-- What is required --
Which of the lines in the data mention the string "icon"? List them all.

━━━━━ Excerpted data ━━━━━

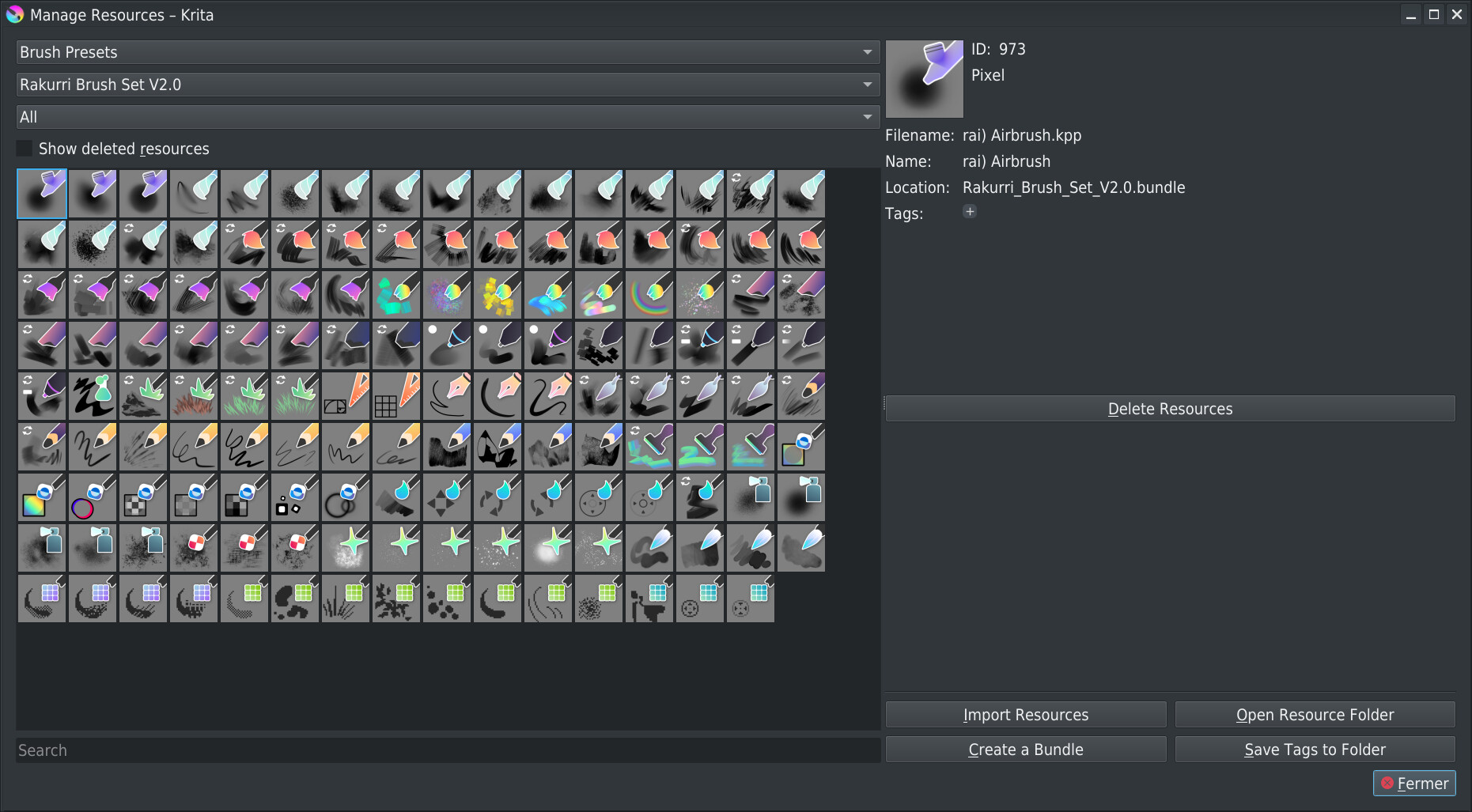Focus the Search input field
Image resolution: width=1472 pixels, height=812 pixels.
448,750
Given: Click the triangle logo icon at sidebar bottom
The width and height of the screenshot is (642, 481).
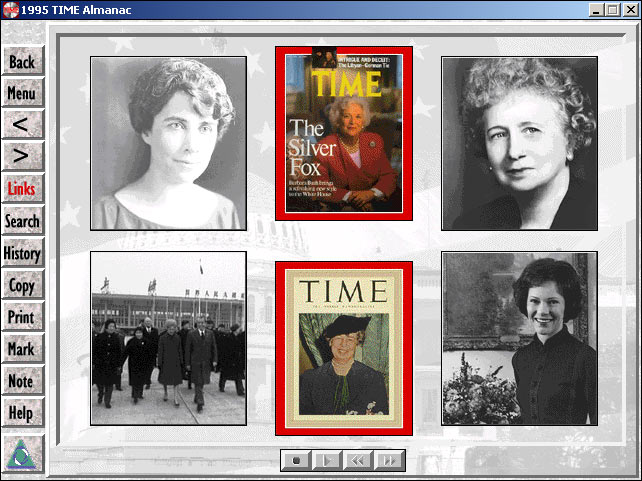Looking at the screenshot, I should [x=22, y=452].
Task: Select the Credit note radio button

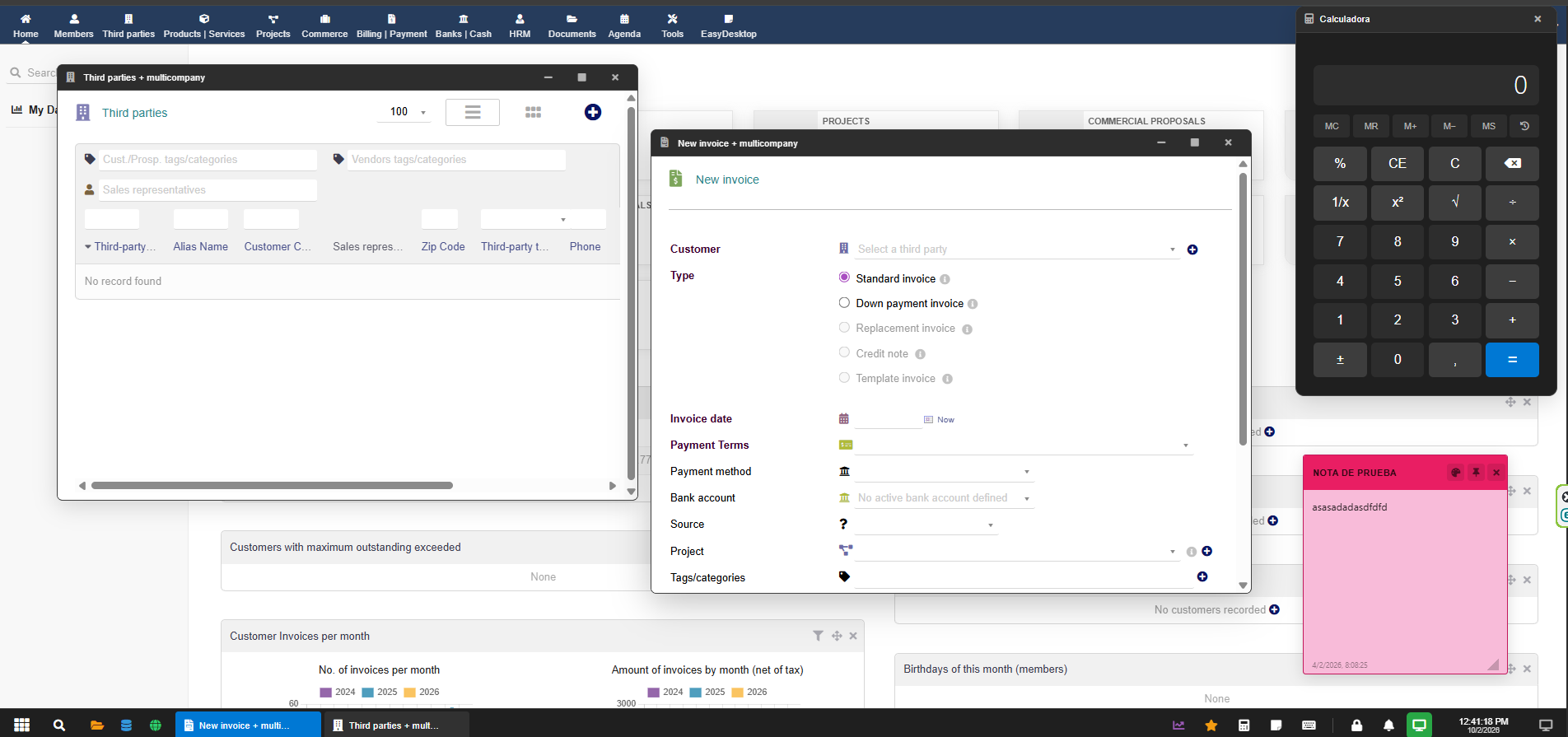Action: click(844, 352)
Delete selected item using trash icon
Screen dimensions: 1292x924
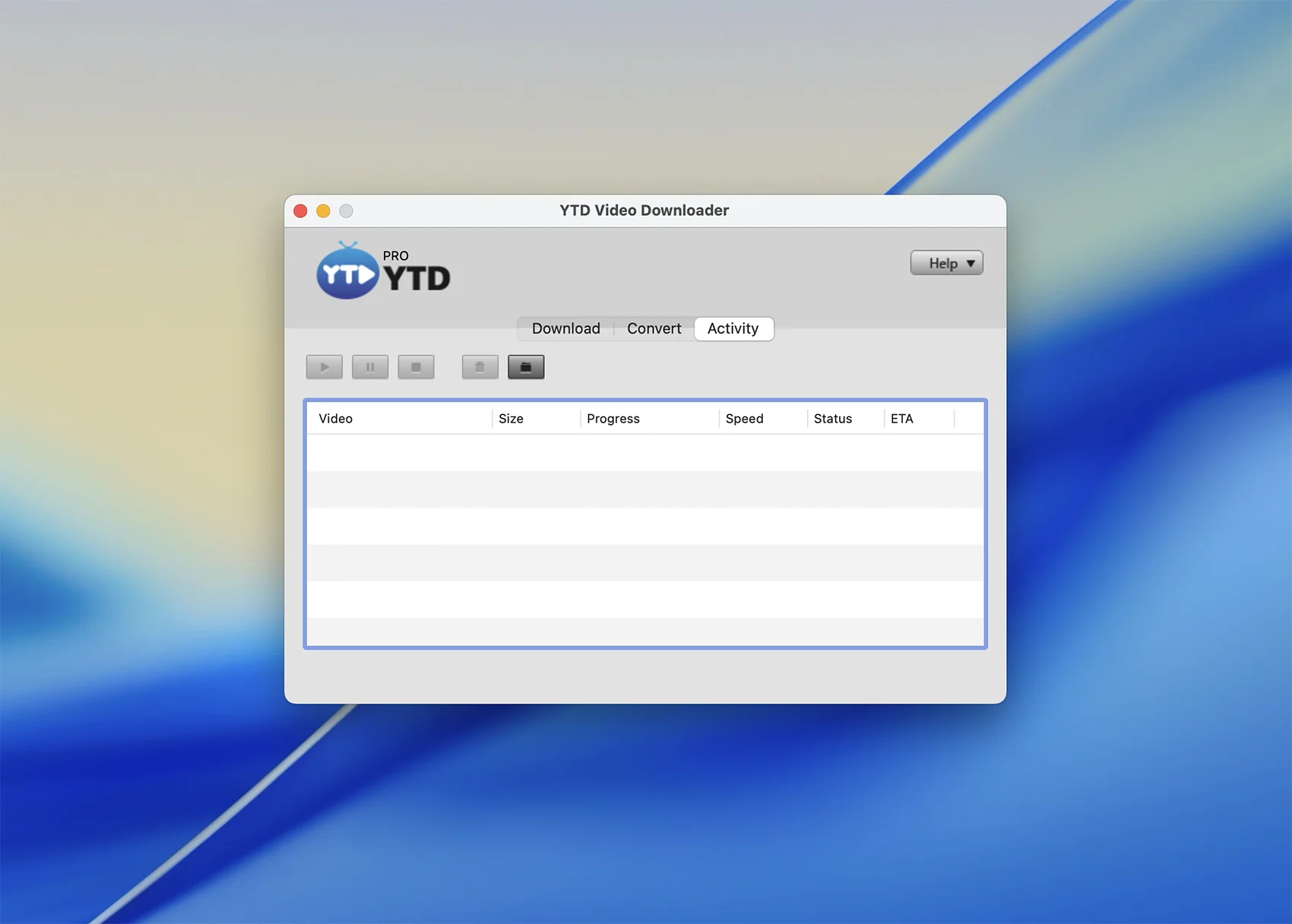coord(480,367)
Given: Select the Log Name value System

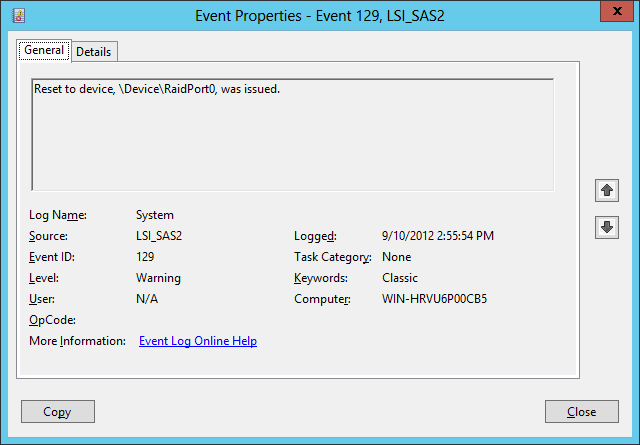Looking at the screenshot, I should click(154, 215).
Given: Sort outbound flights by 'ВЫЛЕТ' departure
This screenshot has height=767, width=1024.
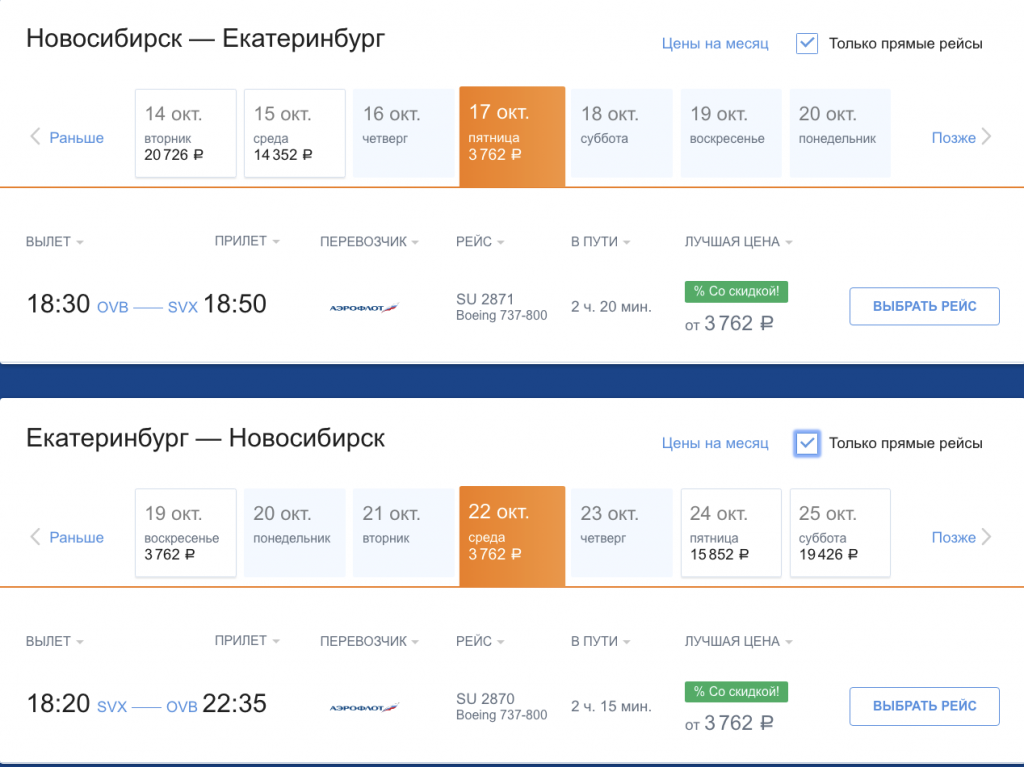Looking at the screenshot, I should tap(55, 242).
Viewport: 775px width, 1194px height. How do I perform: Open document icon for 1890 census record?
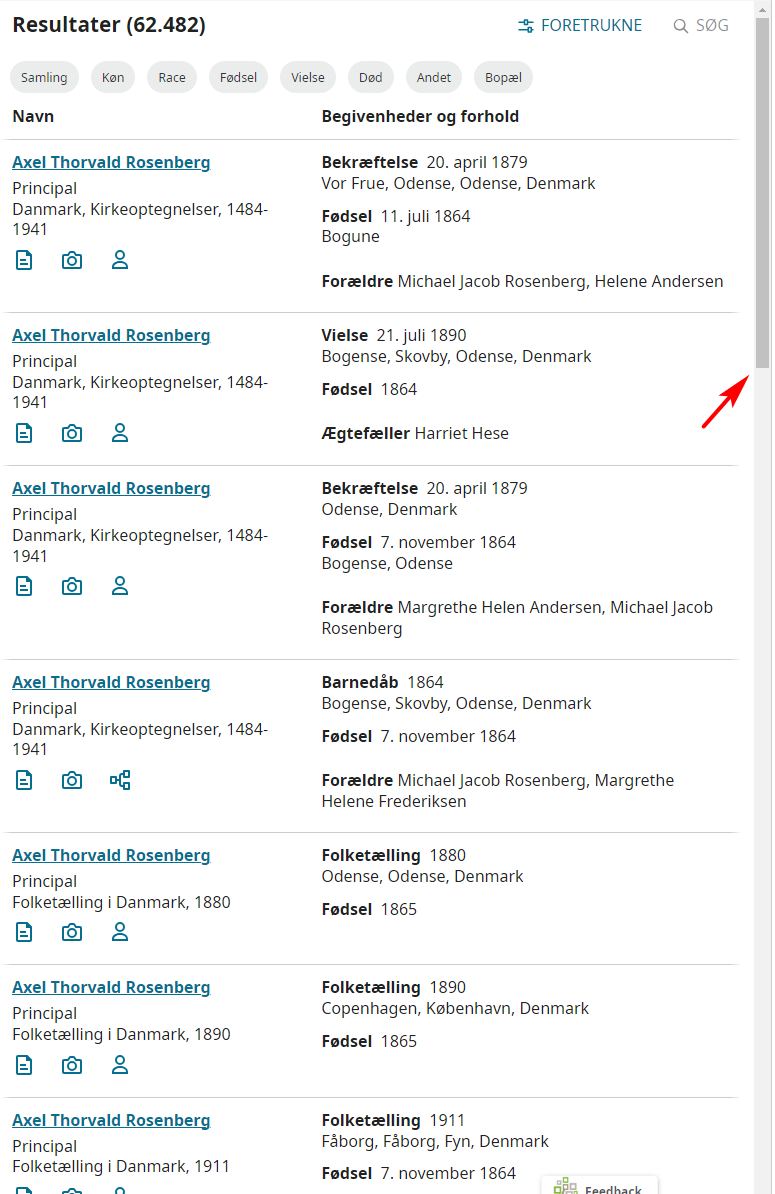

━━━━━

-- Task answer --
Given: Click the triangle logo icon at sidebar bottom
Delete selected item using trash icon
Viewport: 775px width, 1194px height. How do I perform: Open document icon for 1890 census record?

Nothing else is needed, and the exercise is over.